## What you will do
Copy exactly. Include the line containing "Instruction: Click the", every line after it, and the last line below, but no pictures.

## Records from a dataset
▼

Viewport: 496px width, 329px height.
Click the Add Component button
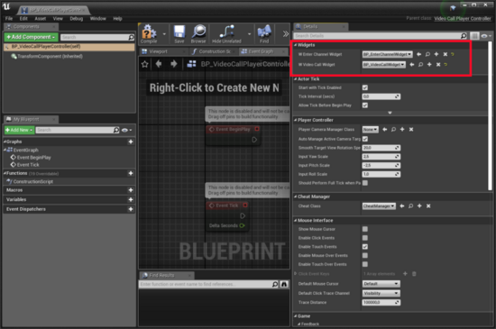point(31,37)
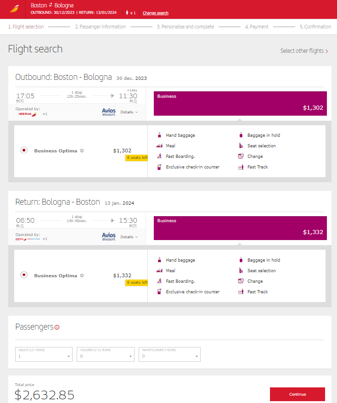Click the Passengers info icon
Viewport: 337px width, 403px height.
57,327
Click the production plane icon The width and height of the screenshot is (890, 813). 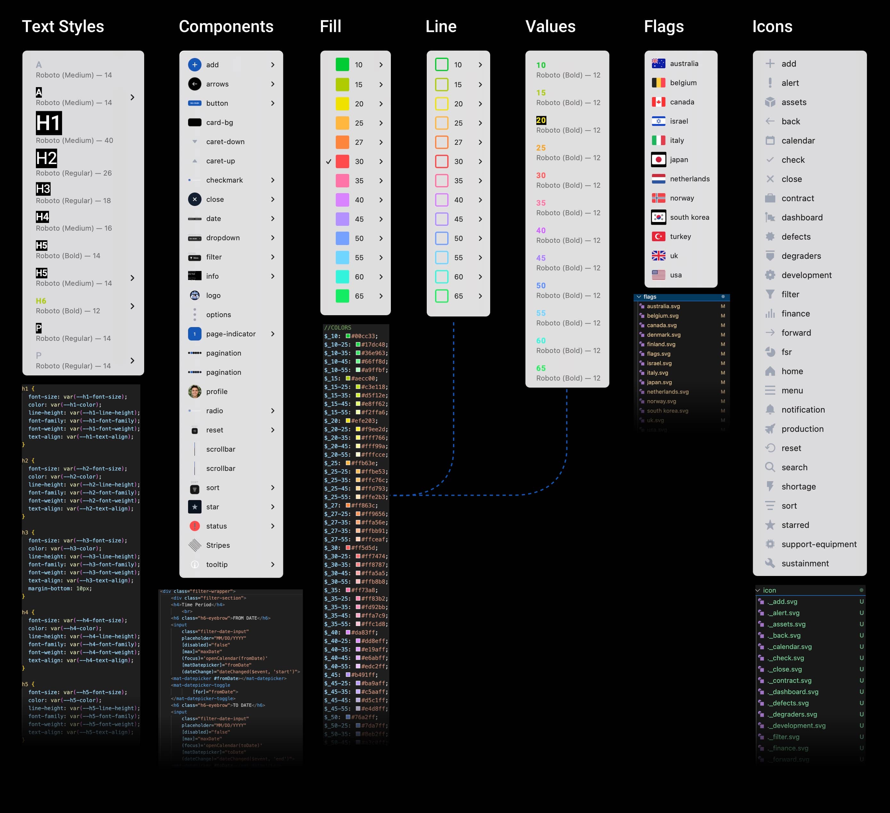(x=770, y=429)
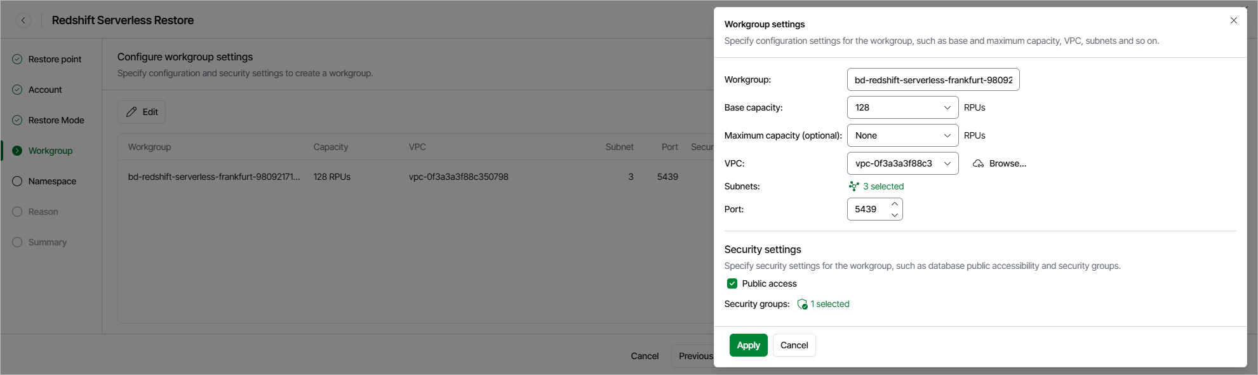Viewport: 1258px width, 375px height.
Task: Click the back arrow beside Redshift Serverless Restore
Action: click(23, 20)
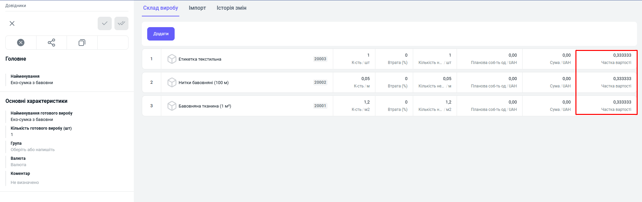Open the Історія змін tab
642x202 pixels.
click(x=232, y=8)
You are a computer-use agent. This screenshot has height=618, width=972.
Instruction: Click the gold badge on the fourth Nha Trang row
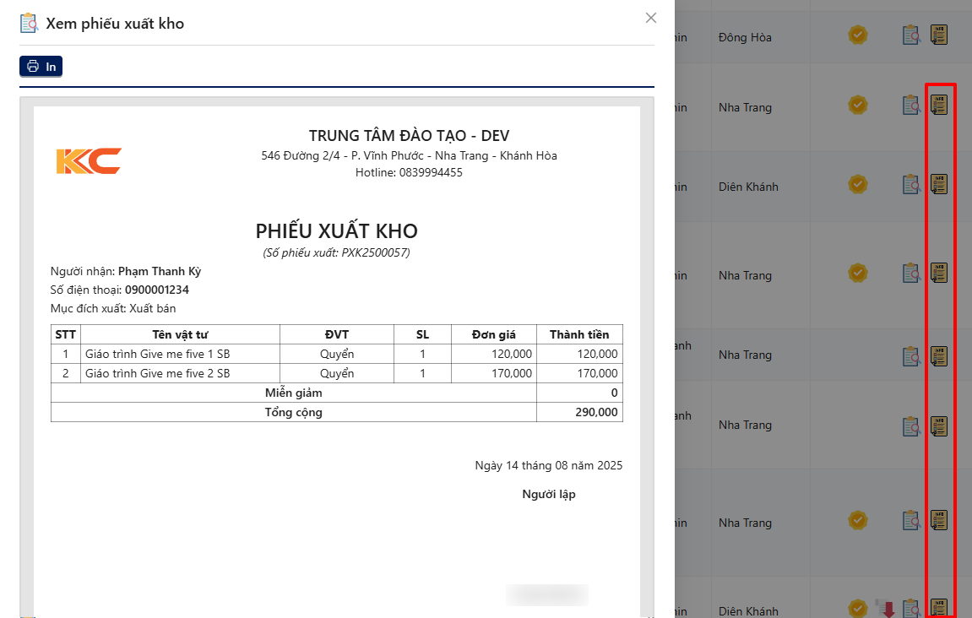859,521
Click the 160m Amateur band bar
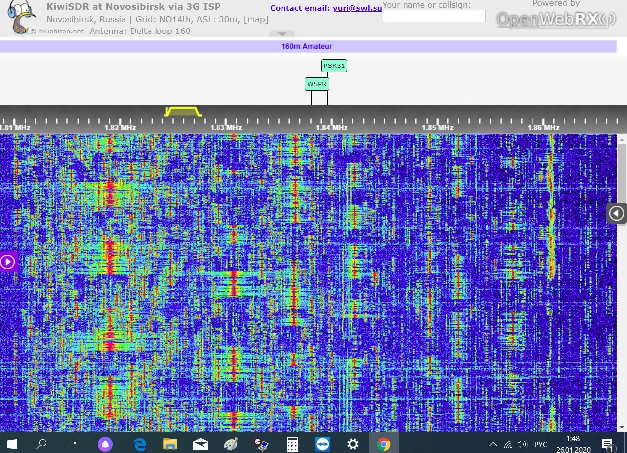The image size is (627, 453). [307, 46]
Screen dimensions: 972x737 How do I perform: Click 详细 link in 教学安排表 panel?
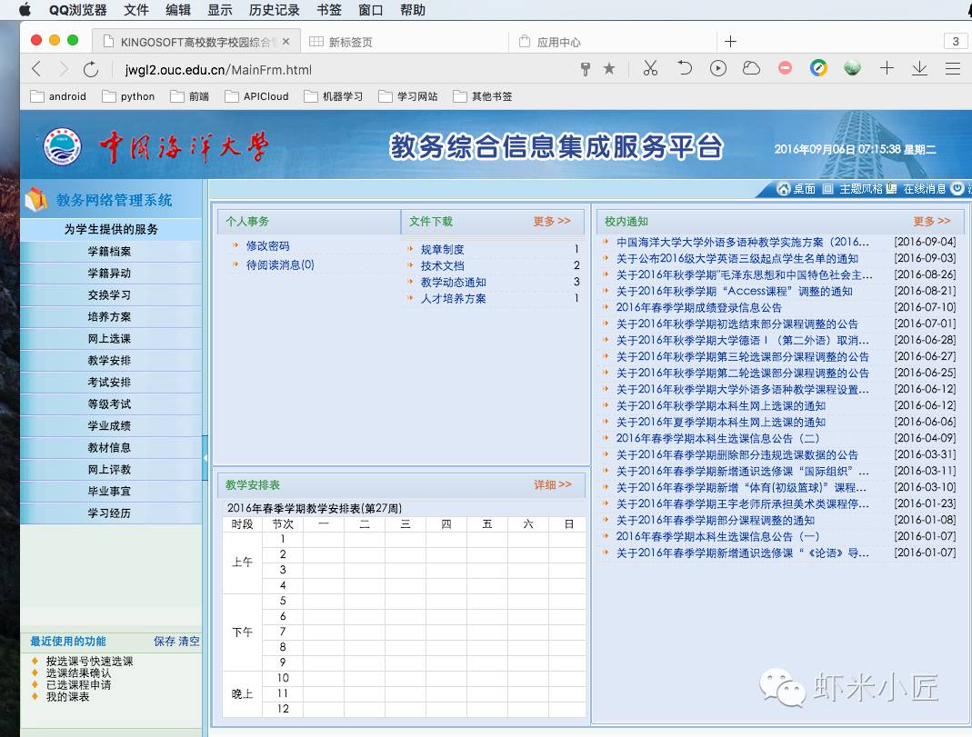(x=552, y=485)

▲

## Answer for this exercise
Instruction: Click the gold badge on the fourth Nha Trang row
859,521
Click the 160m Amateur band bar
The image size is (627, 453). [307, 46]
Screen dimensions: 972x737 How do I perform: Click 详细 link in 教学安排表 panel?
(x=552, y=485)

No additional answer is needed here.